Lakeland bosses set agri-industry pay-cut precedent
LAKELAND Dairies’ management have set a precedent for the rest of the dairy industry by sharing in the financial hit from the current milk price downturn.
With farmers forced to take a 2c/l milk price reduction for March deliveries as a result of the fallout from the Covid-19 crisis, and further price drops likely, senior management at Lakeland have taken a pay cut, believed to be in the region of 25pc.
“In solidarity with milk suppliers, Lakeland Dairies’ executive management decided in March that they would take pay cuts in view of the Covid-19 global pandemic and its impact on global dairy markets,” the co-op confirmed.
However, other dairy processors were not as forthcoming when asked if senior management pay cuts were planned.
A Dairygold representative did not respond when asked by the Farming Independent if senior management salaries were being reduced in line with milk price cuts.

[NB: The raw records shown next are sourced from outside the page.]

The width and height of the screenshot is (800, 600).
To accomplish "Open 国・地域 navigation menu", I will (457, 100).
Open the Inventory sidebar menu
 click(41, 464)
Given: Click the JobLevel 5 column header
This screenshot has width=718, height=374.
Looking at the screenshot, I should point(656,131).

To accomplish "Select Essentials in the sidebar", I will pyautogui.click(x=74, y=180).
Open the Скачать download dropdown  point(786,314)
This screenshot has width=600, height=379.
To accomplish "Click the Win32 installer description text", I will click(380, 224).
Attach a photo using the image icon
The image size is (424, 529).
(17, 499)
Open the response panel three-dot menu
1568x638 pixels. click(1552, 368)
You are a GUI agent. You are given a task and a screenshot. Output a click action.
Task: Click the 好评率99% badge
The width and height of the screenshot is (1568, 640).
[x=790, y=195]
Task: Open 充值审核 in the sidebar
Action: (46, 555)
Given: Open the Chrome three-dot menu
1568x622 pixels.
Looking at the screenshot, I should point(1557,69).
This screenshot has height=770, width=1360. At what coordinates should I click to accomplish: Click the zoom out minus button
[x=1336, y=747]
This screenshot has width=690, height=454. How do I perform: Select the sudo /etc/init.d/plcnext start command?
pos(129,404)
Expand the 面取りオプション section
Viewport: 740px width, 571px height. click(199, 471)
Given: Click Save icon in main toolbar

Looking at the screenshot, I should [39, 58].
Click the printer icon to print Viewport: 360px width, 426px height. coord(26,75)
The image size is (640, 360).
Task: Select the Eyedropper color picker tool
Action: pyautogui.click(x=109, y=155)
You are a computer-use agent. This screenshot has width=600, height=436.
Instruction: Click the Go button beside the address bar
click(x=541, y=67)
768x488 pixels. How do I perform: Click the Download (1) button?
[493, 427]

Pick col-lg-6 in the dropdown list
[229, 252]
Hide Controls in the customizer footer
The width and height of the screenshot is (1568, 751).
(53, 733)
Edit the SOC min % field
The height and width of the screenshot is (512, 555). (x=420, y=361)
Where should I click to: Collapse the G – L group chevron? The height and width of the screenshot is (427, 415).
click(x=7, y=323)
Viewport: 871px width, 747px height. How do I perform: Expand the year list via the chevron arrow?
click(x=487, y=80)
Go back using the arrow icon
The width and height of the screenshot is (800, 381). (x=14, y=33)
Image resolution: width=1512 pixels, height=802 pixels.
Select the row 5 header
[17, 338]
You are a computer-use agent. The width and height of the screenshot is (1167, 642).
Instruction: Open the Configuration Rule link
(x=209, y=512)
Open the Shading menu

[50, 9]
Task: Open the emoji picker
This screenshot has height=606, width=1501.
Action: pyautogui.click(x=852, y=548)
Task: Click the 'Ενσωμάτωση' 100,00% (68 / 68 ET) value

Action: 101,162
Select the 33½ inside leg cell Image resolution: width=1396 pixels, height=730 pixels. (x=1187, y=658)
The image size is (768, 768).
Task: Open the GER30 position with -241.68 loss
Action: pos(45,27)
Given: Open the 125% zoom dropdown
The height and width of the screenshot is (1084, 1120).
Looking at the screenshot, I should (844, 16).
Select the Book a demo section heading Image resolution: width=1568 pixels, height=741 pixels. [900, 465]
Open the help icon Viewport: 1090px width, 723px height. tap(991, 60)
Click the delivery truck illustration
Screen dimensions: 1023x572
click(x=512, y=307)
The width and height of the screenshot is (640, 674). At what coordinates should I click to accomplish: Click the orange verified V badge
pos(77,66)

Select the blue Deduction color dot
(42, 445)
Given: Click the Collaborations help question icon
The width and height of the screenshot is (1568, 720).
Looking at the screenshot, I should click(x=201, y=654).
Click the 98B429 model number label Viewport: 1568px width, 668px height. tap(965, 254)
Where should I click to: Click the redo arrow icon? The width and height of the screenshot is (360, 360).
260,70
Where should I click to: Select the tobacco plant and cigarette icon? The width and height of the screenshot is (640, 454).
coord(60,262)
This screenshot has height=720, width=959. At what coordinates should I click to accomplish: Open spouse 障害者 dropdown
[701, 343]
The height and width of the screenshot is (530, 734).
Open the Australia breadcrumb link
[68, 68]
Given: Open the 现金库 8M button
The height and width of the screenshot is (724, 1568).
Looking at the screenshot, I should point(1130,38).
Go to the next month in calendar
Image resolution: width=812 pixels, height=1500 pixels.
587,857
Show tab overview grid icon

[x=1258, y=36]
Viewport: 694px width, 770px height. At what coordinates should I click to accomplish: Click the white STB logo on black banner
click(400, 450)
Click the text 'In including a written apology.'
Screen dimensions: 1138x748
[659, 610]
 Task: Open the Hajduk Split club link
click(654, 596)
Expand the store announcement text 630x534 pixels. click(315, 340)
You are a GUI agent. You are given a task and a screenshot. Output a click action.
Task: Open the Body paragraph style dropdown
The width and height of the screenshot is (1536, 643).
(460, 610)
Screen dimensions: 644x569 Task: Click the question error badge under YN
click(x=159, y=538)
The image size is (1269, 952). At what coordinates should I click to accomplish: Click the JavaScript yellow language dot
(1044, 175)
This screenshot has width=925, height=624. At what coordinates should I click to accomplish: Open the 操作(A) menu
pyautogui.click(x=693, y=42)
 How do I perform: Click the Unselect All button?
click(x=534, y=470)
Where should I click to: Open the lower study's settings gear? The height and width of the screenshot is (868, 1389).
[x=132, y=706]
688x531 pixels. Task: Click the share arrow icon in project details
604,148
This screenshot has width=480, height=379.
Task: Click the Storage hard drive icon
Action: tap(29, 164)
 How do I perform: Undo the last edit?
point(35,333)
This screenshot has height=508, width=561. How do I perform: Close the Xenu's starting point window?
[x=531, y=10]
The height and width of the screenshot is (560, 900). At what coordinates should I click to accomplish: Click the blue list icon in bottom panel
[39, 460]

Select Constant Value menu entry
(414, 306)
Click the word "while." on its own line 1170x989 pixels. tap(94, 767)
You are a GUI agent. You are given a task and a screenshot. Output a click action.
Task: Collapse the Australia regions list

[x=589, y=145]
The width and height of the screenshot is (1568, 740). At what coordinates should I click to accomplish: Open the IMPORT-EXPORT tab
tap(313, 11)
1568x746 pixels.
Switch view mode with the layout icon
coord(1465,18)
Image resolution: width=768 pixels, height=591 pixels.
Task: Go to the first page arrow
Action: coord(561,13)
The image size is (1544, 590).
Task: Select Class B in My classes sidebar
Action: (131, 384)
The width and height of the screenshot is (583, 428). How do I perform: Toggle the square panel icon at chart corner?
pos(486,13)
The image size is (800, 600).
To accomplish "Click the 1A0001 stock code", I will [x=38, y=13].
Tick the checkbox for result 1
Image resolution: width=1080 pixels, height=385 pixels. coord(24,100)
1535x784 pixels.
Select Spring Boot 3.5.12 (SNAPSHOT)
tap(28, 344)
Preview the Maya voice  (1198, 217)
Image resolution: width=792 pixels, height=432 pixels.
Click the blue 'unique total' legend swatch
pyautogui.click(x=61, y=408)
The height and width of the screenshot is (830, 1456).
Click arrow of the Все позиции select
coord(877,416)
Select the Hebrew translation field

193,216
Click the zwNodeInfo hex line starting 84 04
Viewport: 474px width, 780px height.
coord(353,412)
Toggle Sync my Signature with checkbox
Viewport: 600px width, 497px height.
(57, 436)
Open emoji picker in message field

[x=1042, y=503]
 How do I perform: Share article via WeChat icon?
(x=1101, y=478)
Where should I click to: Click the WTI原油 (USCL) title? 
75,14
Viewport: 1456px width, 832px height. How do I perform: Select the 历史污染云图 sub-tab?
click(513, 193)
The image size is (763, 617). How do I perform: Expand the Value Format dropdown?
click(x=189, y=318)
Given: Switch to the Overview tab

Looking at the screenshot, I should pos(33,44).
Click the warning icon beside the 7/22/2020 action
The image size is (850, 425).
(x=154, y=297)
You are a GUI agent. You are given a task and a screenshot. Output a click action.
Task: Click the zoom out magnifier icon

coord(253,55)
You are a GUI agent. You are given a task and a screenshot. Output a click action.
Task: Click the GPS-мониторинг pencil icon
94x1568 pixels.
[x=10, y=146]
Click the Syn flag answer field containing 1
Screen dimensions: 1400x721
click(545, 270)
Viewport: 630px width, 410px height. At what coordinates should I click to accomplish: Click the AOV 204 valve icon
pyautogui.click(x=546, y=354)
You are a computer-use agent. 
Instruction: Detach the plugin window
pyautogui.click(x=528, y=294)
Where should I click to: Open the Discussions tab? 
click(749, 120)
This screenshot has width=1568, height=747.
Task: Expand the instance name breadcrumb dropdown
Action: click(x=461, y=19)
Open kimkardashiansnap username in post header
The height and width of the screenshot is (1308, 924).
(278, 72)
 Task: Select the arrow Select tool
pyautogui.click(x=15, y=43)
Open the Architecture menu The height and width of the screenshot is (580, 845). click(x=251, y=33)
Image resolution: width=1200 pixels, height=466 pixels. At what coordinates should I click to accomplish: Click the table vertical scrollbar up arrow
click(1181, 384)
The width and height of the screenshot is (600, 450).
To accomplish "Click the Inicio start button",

Ahead of 2c/l milk price cut for March supplies Dairygold stated that its board and management were “doing everything possible to mitigate the consequences” of the Covid-19 crisis, adding that “unfortunately milk price adjustments are necessary at this point”.
Glanbia did not directly address the issue of salary reductions when asked by the Farming Independent, but said it was taking the “necessary steps to contain costs during the pandemic” and was “monitoring the situation on an ongoing basis”.
A spokesman for Kerry Group confirmed that no salary cuts were planned for senior management. Meanwhile, Arrabawn did not respond to queries.